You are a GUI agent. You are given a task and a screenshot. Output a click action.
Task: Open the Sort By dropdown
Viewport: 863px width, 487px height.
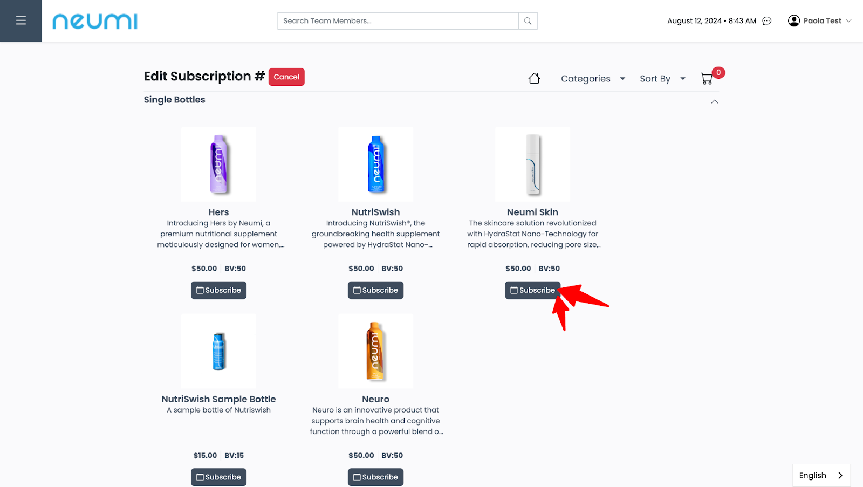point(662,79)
□ □ □ □ □
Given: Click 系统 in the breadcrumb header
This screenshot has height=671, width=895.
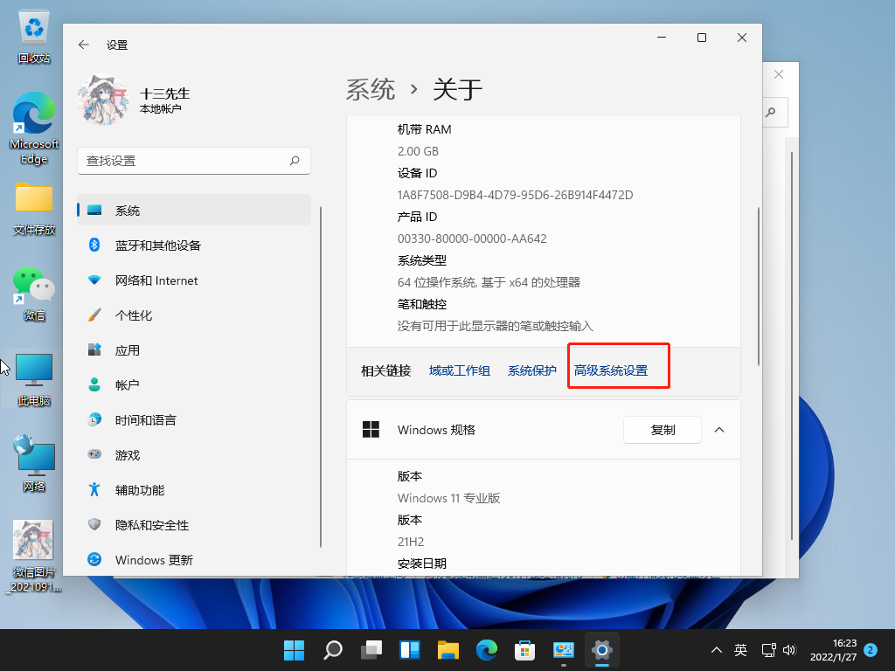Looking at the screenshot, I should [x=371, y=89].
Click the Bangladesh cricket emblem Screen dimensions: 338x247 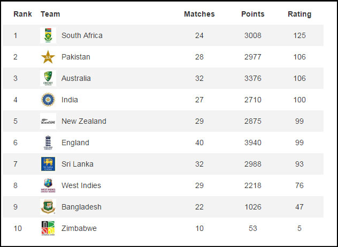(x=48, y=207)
□ □ □ □ □
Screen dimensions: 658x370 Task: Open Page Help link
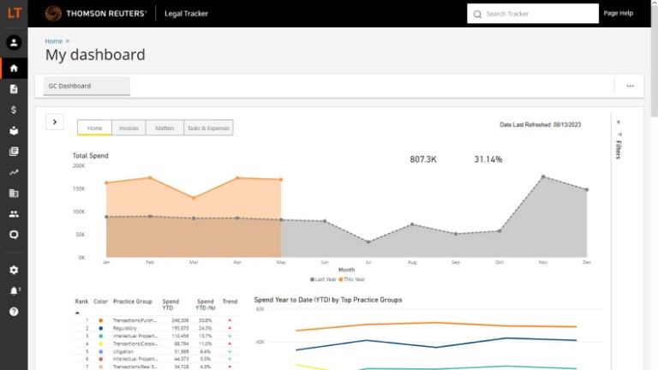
□ □ □ □ □
**Exercise requirements:** Render everything from the line containing "You are a GUI" down to the line containing "point(662,79)", both included, as a numbered list, omitting any blank lines. Leave the pictures out of the answer.

**Expected answer:**
1. You are a GUI agent. You are given a task and a screenshot. Output a click action.
2. Task: Open the Sort By dropdown
3. Viewport: 863px width, 487px height.
4. point(662,79)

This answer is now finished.